El ejercicio — Según el pasaje dado, ¿dónde estará Jesús de ahora en adelante?

«Y
sabed que yo estoy con vosotros todos los días, hasta el fin del mundo»
(Mt
28, 21).
El
evangelista Mateo comienza el Evangelio recordando que ese Jesús cuya historia
va a narrar es el Dios-con-nosotros, el Enmanuel (cf. Mt 1, 23), y lo concluye
refiriendo las palabras arriba citadas, con las que Jesús promete que estará
siempre con nosotros, incluso después de que haya vuelto al cielo. Hasta el
final del mundo será Dios-con-nosotros.
Jesús
dirige estas palabras a sus discípulos después de haberles encomendado la tarea
de ir por el mundo entero a llevar su mensaje. Era muy consciente de que los
mandaba como ovejas en medio de lobos, y de que sufrirían contrariedades y
persecuciones (cf. Mt 10, 16-22). Por eso no quería dejarlos solos en su
misión. Así, precisamente en el momento en que se va, ¡promete quedarse! Ya no
lo verán con los ojos, no volverán a oír su voz ni podrán tocarlo, pero Él
estará presente en medio de ellos, como antes e incluso más que antes. Pues si
hasta entonces su presencia se localizaba en un lugar bien preciso –en
Cafarnaúm, en el lago, en el monte o en Jerusalén–, de ahora en adelante Él
estará dondequiera que estén sus discípulos.

Datos proporcionados —
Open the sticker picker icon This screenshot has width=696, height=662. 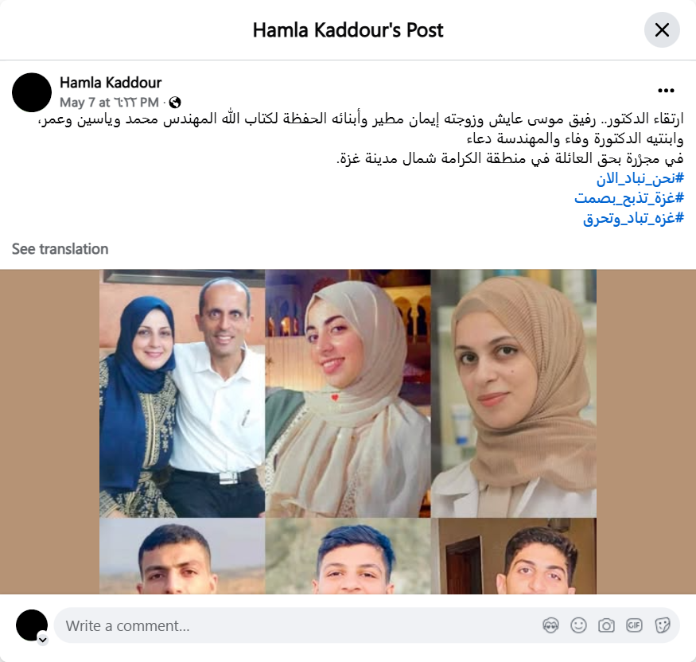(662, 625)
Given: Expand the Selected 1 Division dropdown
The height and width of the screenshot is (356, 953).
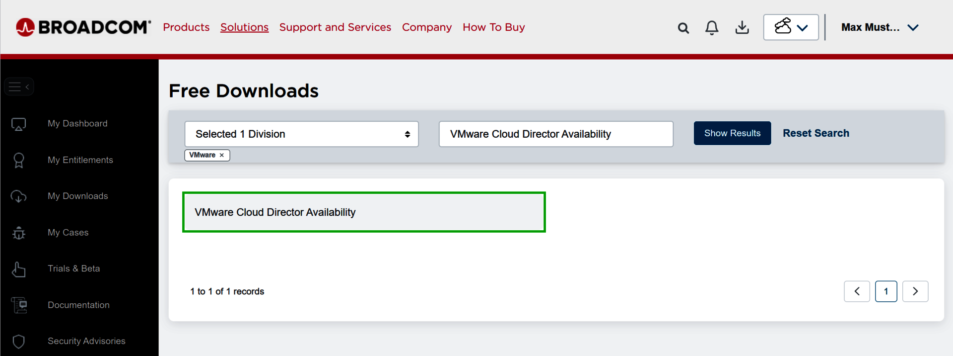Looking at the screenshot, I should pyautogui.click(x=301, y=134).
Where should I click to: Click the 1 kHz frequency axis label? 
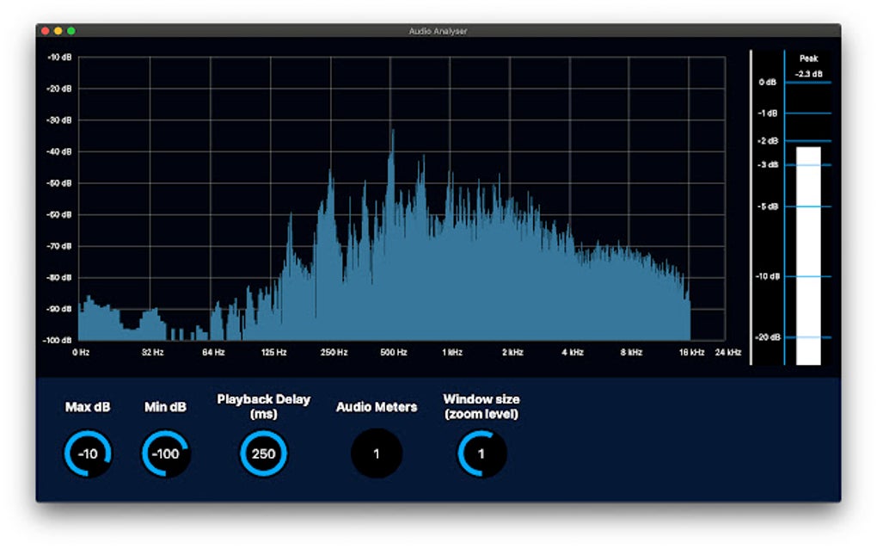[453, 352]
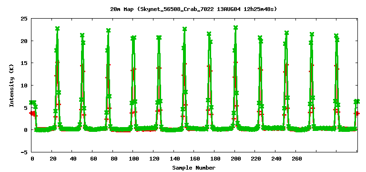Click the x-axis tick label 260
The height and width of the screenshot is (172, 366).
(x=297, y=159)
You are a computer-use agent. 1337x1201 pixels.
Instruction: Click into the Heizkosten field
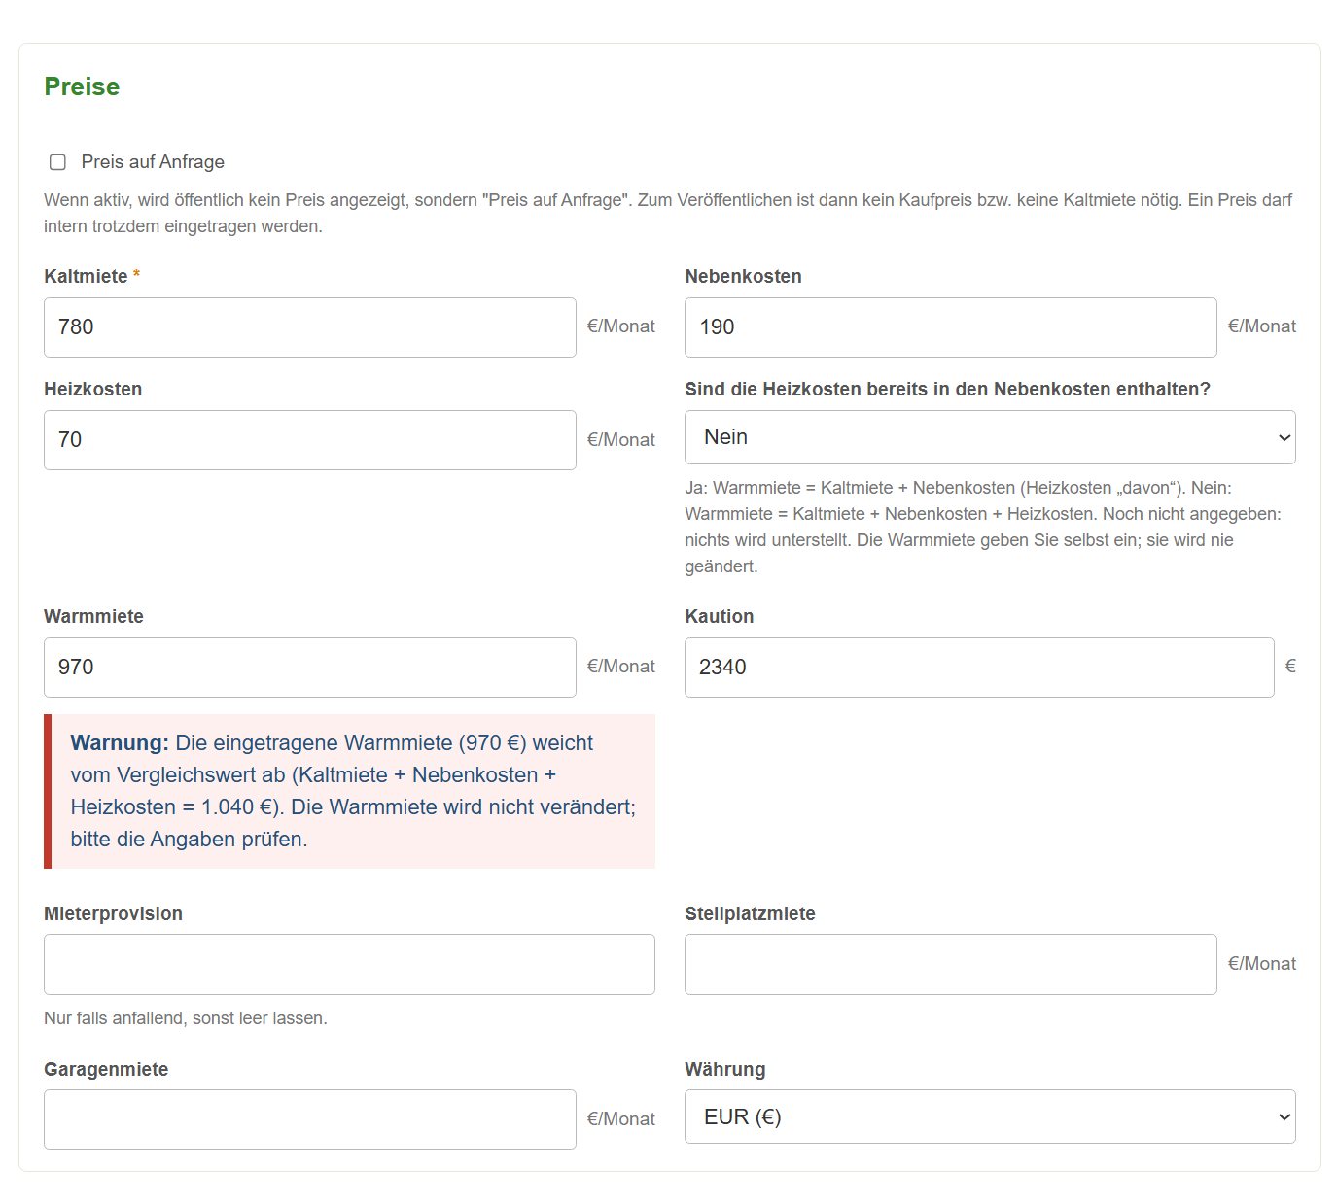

Respuesta del ejercicio — Dondequiera que estén sus discípulos.